Oh and by the way the new nominee for Attorney General just gave special recognition to the attorneys in the office who have been handling the Guantanamo litigation.... good job boys and girls... you have followed the party line and have done your part to shred the constitution....
Don’t kid yourselves that things are getting better…. It gets worse just about every day.
Wednesday, October 3, 2007
UNDER ARMOUR CAPER (CONTINUED)
our very own habeas attorney Sabin Willett has entered the drama with his own questions and came up with this masterpiece...
(now if we can only get it set to music...)
Briefly Noted
By P. Sabin Willett
The Corpsmen wonder
What’s he got under?
And so they file a brief report.
Whereat the starch of camo rustles
-- Here strides he of massive muscles! --
Glowering, full of quick retort.
Loudly then the Sarge responds
“For Clive Stafford -- Double Wands!
None penetrates my sally port!”
“Aye aye, Sir!” says Corpsman wander
Stroking wand as ‘gain to ponder
(crouching ‘neath Clive’s legs asunder)
What’s this fearful Brit got under?
Away at JAGville, colonel’s striding,
One thought tormenting, one thought riding --
(Certain as he is, well knowing, knowing --
Clive’s got something, and it’s not showing!)
His mind aburn, afire, consumed
And so paces. Stops. (Pace resumed.)
Stride -- Stop -- Turn -- and stride again. Pace --He
Yet never can evade the thought. Is it lacy?
In his oaken keep the SG broods
No sense of confidence exudes.
“Daily he assaults our core beliefs
To Justice deals so many griefs!
That hugger mugger terr’ist-hugger
With his hugger-mugger briefs!”
So ruminating calls staff to brief him
“What mighty force, what untold vim,”
Demands he of the underlings,
“Lurks in Stafford’s underthings?
(None knows. Yet fear’s asowing --
The wretched Scotus granted cert
The wretched Kessler’s on alert
Is it -- this fell unknown -- is it growing?)

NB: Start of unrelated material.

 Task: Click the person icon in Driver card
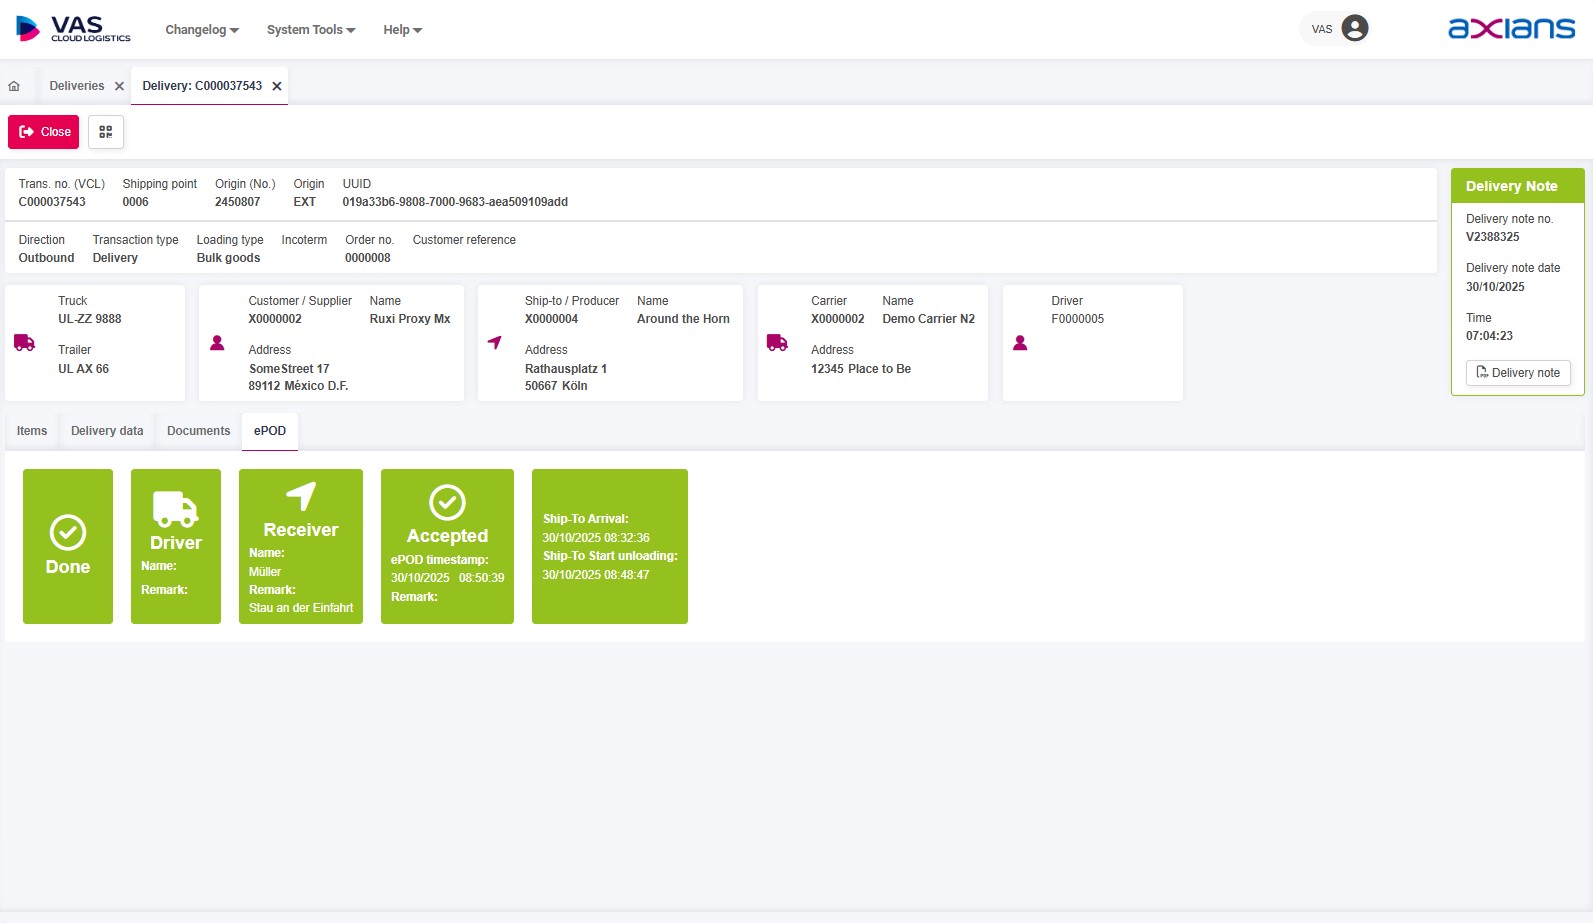(1020, 343)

All quiet then. SG cries out
To staffers in that dark redoubt,
“It’s only safety that I seek
For all from all our desperate foes!
I need a clue, a hint, a little peek --
I need intel on the underclothes!”
And now its on the ‘serv and in the papers
Food for thinkers and for gapers
The question rages (all must know yet no-one knowing)
Clive’s got something, and it’s not showing!

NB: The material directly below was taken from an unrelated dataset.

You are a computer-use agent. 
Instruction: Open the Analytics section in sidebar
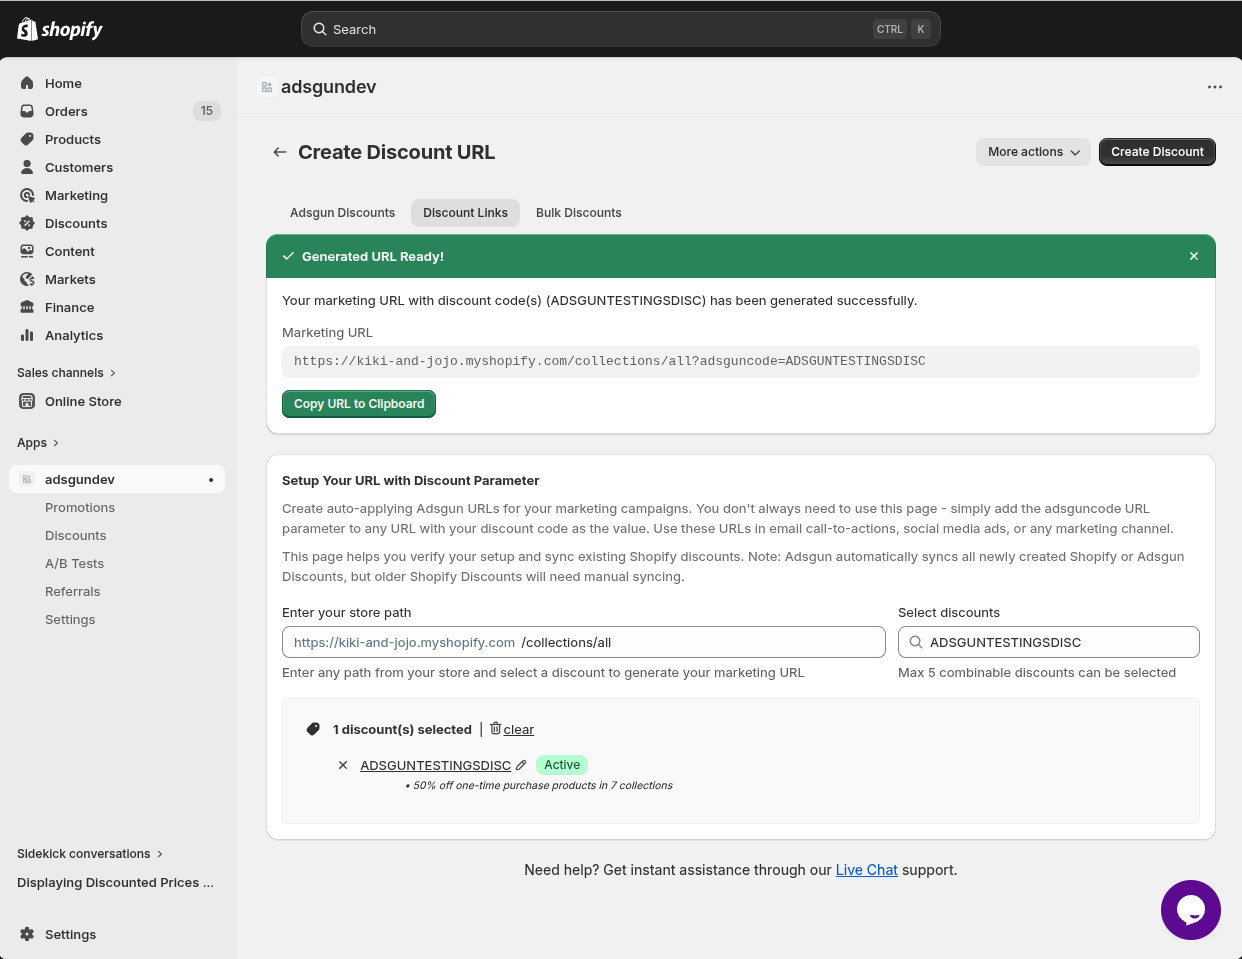coord(74,336)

And so we daily, nightly wonder
What’s Clive Stafford Smith got under?
Monday, October 1, 2007
Original Habeas Petition (UPDATED)
Today (October 2nd) the Court ordered the government to respond to Mr. Al-Ghizzawi's Petition... they have until October 31st... this takes us one step closer to a hearing...
YIKES
The Supreme Court accepted Mr. Al-Ghizzawi's Original Habeas today.....
I wonder if he will live to see the end result of all of this.
8 DETAINEES TRANSFERRED
The Department of Defense announced Sunday the transfer of eight detainees from Guantanamo Bay, Cuba. Six detainees were transferred to Afghanistan, and one each to Libya and Yemen.

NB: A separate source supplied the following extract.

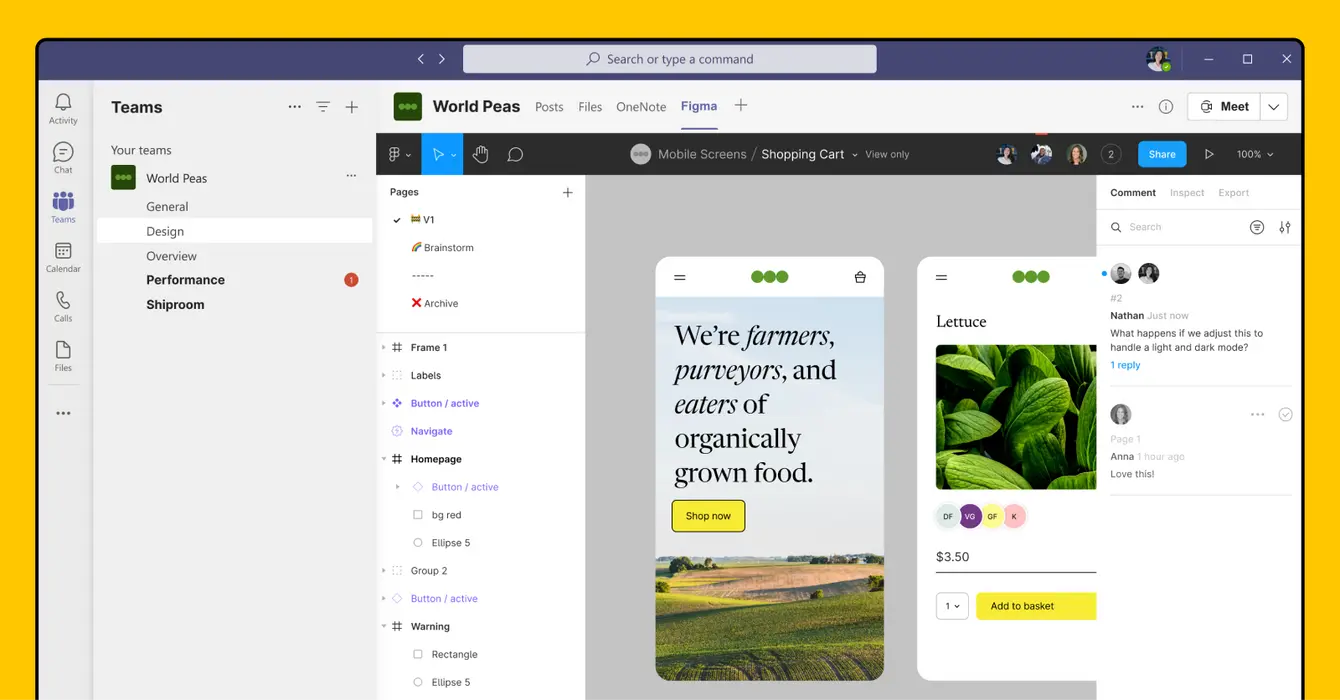
Task: Open Calendar in the Teams sidebar
Action: [63, 257]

DoJ has confirmed that the Yemeni man is Fordham's client, Ali Mohammed Nasser Mohammed (known to DoD as Ali Al Kazmi, ISN 172 and that the Libyan was ISN 557, represented by CCR and Kevin Boris.
Two of the Afghani’s are Muhibullah 974 and Sabar Lal (ISN 801)
We are still waiting for the confirmation of the other afghani prisoners.
After I get that information I will try to figure out how many were actually on the list to be released.... I believe that unlike the last two groups of released detainees at least two were on the list (ISN 172 and 557).